PicksByRecipe · 2026-05-11

The Best Turkish Recipes to Make This Week

Turkish food has this incredible way of making you feel like you've done something really impressive - even when the recipe only has five ingredients. The.

Turkish food has this incredible way of making you feel like you've done something really impressive - even when the recipe only has five ingredients. The cuisine leans hard on pantry spices, fresh vegetables, and honest technique, which means it's actually a brilliant starting point if you want to cook something a little different without spending all weekend in the kitchen. Here are five Turkish recipes worth making right now, from a smoky aubergine showstopper to a weeknight soup you'll be eating on repeat.

Corba - Your New Weeknight Soup

Lentil soup (çorba) is the kind of recipe that earns its place in permanent rotation. One cup of lentils, a carrot, an onion, a spoonful of tomato purée, and a really solid lineup of spices - cumin, paprika, mint, thyme, red pepper flakes - simmered in vegetable stock until everything is soft and blendable. That's genuinely it.

The trick is not skipping the cumin. It's what gives Turkish lentil soup that warm, almost smoky depth that sets it apart from any other lentil soup you've made. Blend it smooth or leave it chunky - both are valid - and serve with crusty bread. This is a Monday or Tuesday dish, and leftovers taste even better the next day.

Ezme - The Dip That Steals the Show

If you've never made ezme before, prepare for it to become your go-to party contribution. It's a finely chopped tomato and pepper salad-dip hybrid, sharpened up with pomegranate molasses, sumac, and pul biber (Turkish chilli flakes). The flavour is tangy, spicy, and a little sweet all at once.

A couple of things to know as a first-timer: use ripe tomatoes, because underripe ones will taste flat here. And don't skip the pomegranate molasses - it sounds obscure but you can find it in most supermarkets or online, and it genuinely makes the dish. Serve ezme alongside grilled meat or just with flatbread and it'll disappear fast.

For chopping everything finely and consistently, a sharp chef's knife is your best friend here - ezme is all about texture, and a good knife makes the prep so much more enjoyable.

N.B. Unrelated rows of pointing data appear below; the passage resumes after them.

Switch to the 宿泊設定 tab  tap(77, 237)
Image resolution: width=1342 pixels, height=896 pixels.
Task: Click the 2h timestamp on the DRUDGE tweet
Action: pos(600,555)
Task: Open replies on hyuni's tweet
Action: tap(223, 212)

Kumpir - Loaded Baked Potatoes, Turkish Style

Kumpir is Istanbul street food at its finest: a huge baked potato, mashed in its skin with butter and cheese, then loaded with whatever toppings you fancy. The recipe here keeps it classic with onion, red pepper, and a pinch of red chilli flakes, but you can genuinely pile on whatever you have in the fridge.

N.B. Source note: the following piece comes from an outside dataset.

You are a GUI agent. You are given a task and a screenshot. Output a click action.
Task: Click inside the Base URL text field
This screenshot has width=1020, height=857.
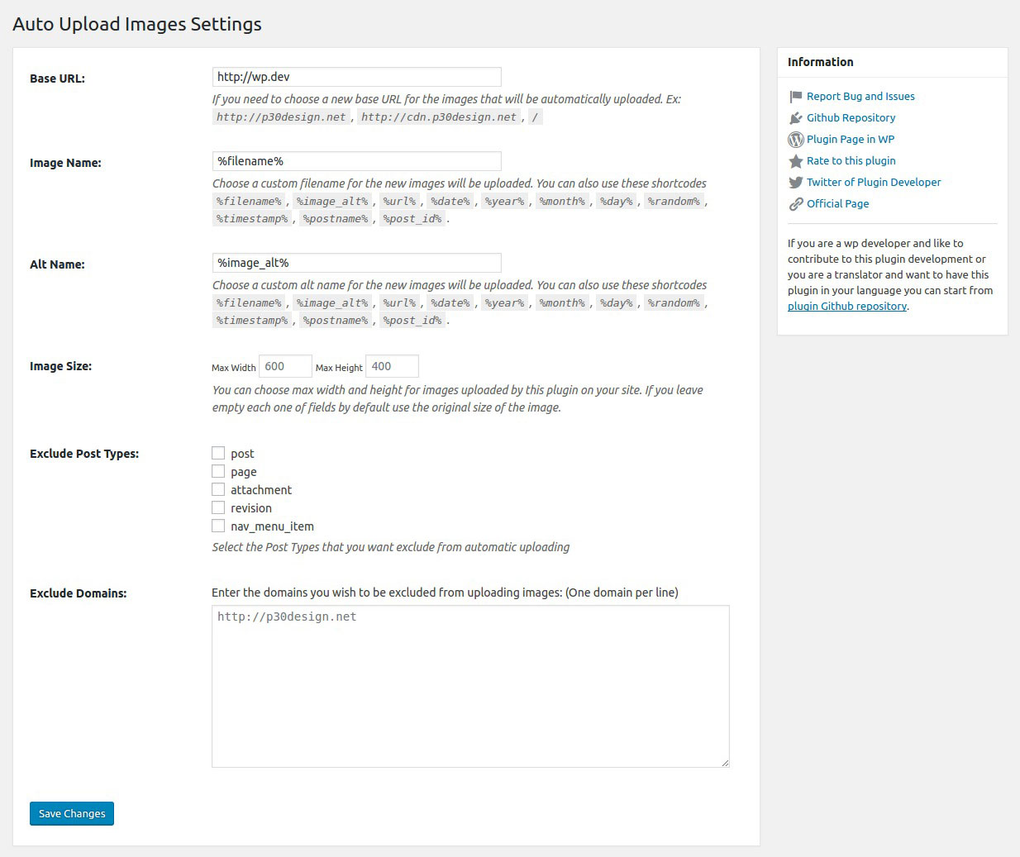click(356, 76)
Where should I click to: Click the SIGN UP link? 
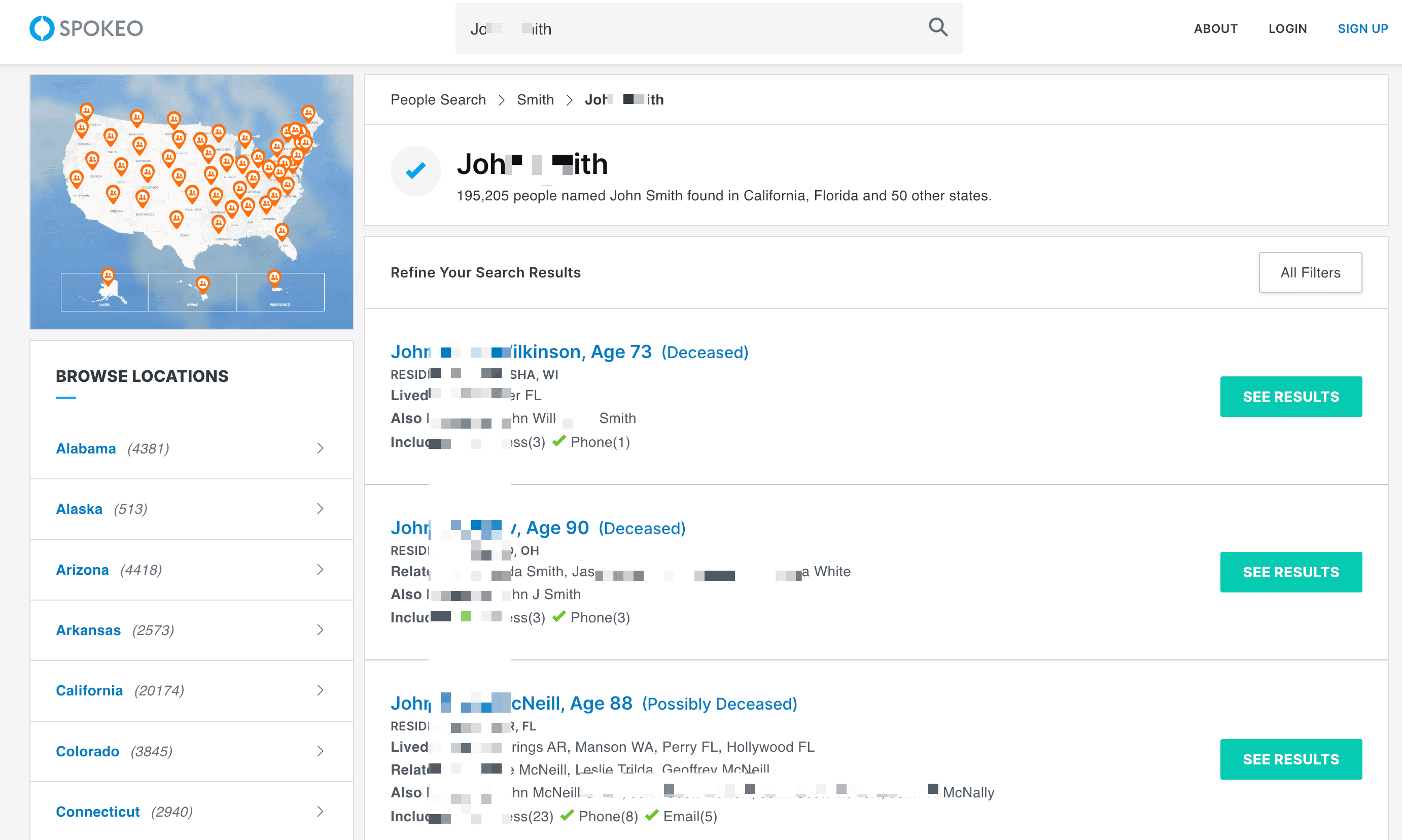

The key step most people miss is really working the butter and cheese into the potato while it's still steaming hot - you want it creamy and almost fluffy before any toppings go on. This is a brilliant weekend lunch or a low-effort dinner when you can't face anything complicated. Kids love it, too.

Turkish Rice (Vermicelli Rice) - The Side Dish You Didn't Know You Needed

This one changes how you think about plain rice forever. You toast broken vermicelli pasta in butter and oil until golden before adding the rice and stock, and it gives the whole dish this incredible nutty flavour that plain boiled rice just can't compete with. It's the perfect partner for basically everything else on this list.

A heavy-bottomed saucepan makes a real difference here - even heat stops the vermicelli from burning in spots while you're toasting it.

Imam Bayildi with BBQ Lamb and Tzatziki - The Weekend Centrepiece

This is the one to make when you want to genuinely impress people. Imam bayildi is a classic stuffed aubergine dish, here paired with grilled lamb loin chops and a fresh mint tzatziki on the side. It sounds like a lot, but each element is straightforward on its own.

The aubergine filling - onion, garlic, tomatoes, cinnamon, and parsley - is the star. That pinch of cinnamon with tomatoes is such a distinctly Turkish flavour combination and it absolutely works. Roast the aubergines until completely tender (don't rush this) and get the lamb on a hot grill for those charred edges. A cast iron grill pan works brilliantly if you're cooking indoors.

For the tzatziki, make sure you squeeze the excess water out of the cucumber - otherwise it turns watery within minutes.

One Pantry Item Worth Tracking Down

If there's one ingredient to stock up on before diving into these recipes, it's pomegranate molasses. It shows up in ezme, works as a glaze for the lamb, and honestly you'll start putting it on everything once you have a bottle in the cupboard.

Start with the corba on a weeknight, build up to the imam bayildi on the weekend, and by Sunday evening you'll be wondering why Turkish cooking wasn't already a regular thing in your kitchen.